In 2016, Sparks sent two employees to St. Louis to take live Precast University courses. He said he plans to enroll even more employees in the program this year.
Ultimately, he noted NPCA’s educational offerings – both at the show and year-round – are extremely valuable because they cater specifically to precasters.
Leveraging key opportunities
As president of Shea Concrete Products in Amesbury, Mass., Greg Stratis has a lot on his plate at any given time, but that never stops him from attending The Precast Show and other NPCA events. On most occasions, he arrives at the annual event prepared to meet with various suppliers and business partners. Stratis also leaves time open to meet new people, share ideas and cultivate relationships that help both he and his company work smarter, better and faster.
In the interest of “giving back” to the industry that he’s worked in for more than two decades, Stratis also shares his own best practices with colleagues in hopes of helping other firms achieve their productivity and efficiency goals.
“If we’re doing something as a company that we feel would benefit either the association as a whole or its individual members, we bring it to the table at The Precast Show and share it with others,” he said.

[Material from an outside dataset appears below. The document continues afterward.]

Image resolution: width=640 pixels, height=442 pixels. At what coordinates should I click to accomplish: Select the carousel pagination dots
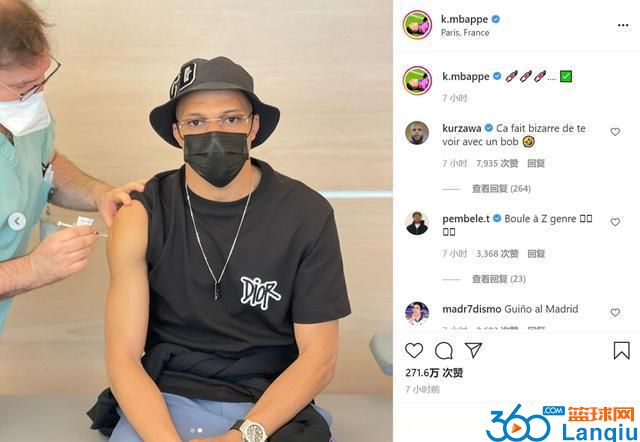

Stratis, the current NPCA Chairman of the Board, said attending the annual show helps him realize the value of participating in the group’s numerous committees. Initially, he joined the Stormwater Product Committee because the firm he was working for was deeply involved in that segment of the industry.

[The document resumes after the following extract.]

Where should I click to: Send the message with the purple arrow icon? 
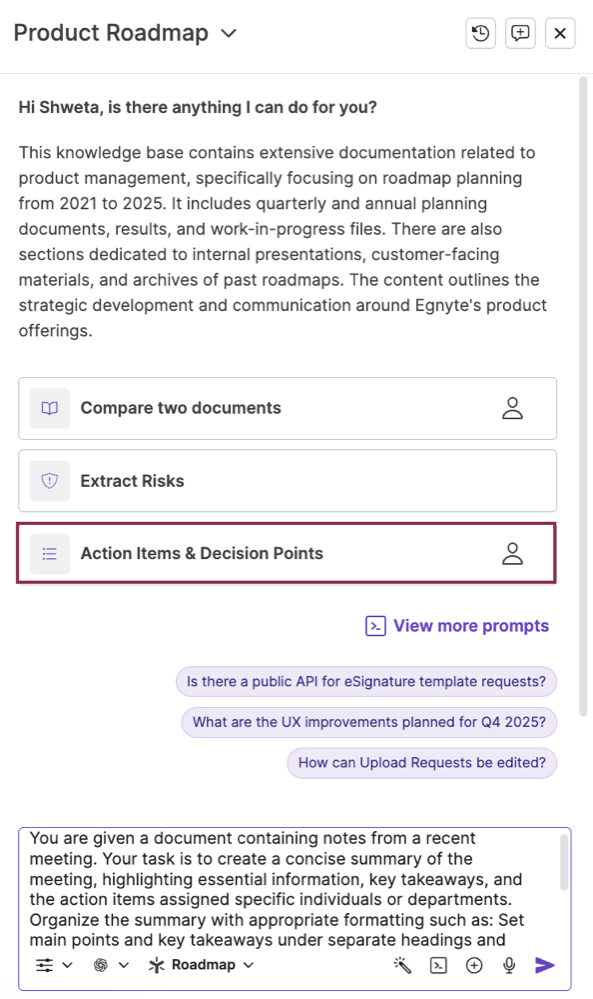tap(544, 965)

“I learned a lot from that experience and was able to take that knowledge back to my company,” said Stratis, who also leverages the educational opportunities offered at the show. “Regardless of where I was at in my career, I’ve always taken educational courses at NPCA’s conventions and shows.”

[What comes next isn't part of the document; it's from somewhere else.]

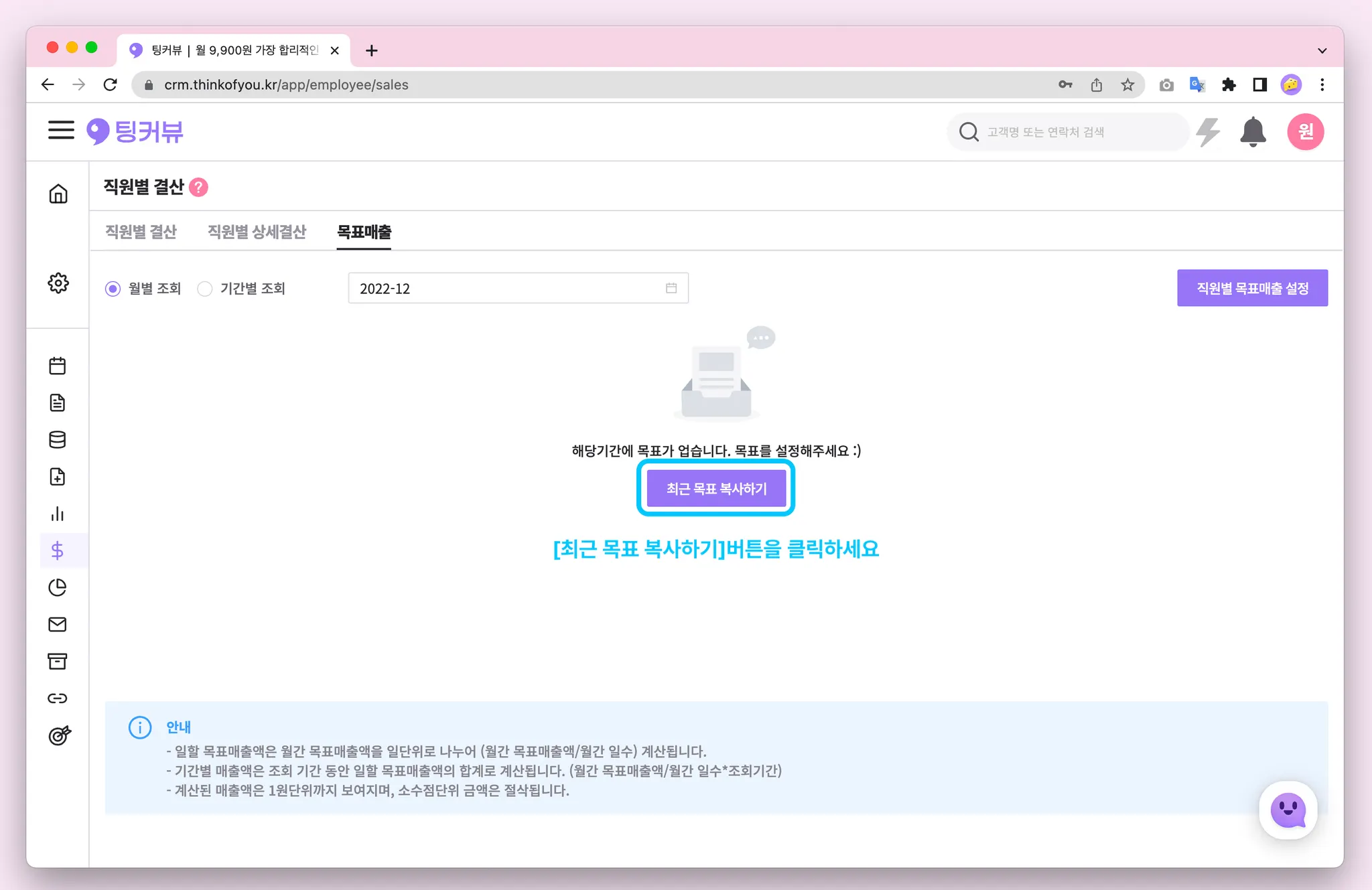1372x890 pixels.
Task: Open the home icon in sidebar
Action: tap(58, 194)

If you think it won’t pay off, think again
Dean Wolosiansky, general manager at Lindsay Precast in Canal Fulton, Ohio, said he started attending NPCA shows within a year of joining the industry. Intent on learning the ropes from other precasters and getting a “broader view” of the industry, Wolosiansky explained that the experience gave him a good idea of where his company was positioned in relation to other firms.
“There are a lot of very knowledgeable people who attend the show and very good educational opportunities for all employees – from the production employee to the ownership level,” said Wolosiansky, who has taken everything from entry-level precast courses to more specialized classes on industry regulations and compliance at the annual event. “It’s never dull. There’s always something new and fresh to learn.”
To producers and suppliers planning to attend the upcoming Precast Show, Sparks recommends reaching out to vendors in advance to see if they’re attending and to set up one-on-one meetings, dinners or coffee breaks.
“I’ve found that the networking and meetings work best when you reach out and set at least a few things up in advance,” he said. “But don’t forget to also leave some time open to meet and mingle with new people and explore new opportunities.”
Asked to share his best piece of advice for new or prospective show attendees, Stratis shared a simple message: If you think you don’t have time to attend the show, think again.
“Some people may feel like this takes time away from their businesses, but in reality, they’ll be able to gain so much back by attending,” he said. “Whether it’s a new idea, a best practice or an answer to an efficiency problem, the networking alone will cover the cost and time associated with attending the show.”
Bridget McCrea is a freelance writer who covers manufacturing, industry and technology. She is a winner of the Florida Magazine Association’s Gold Award for best trade-technical feature statewide.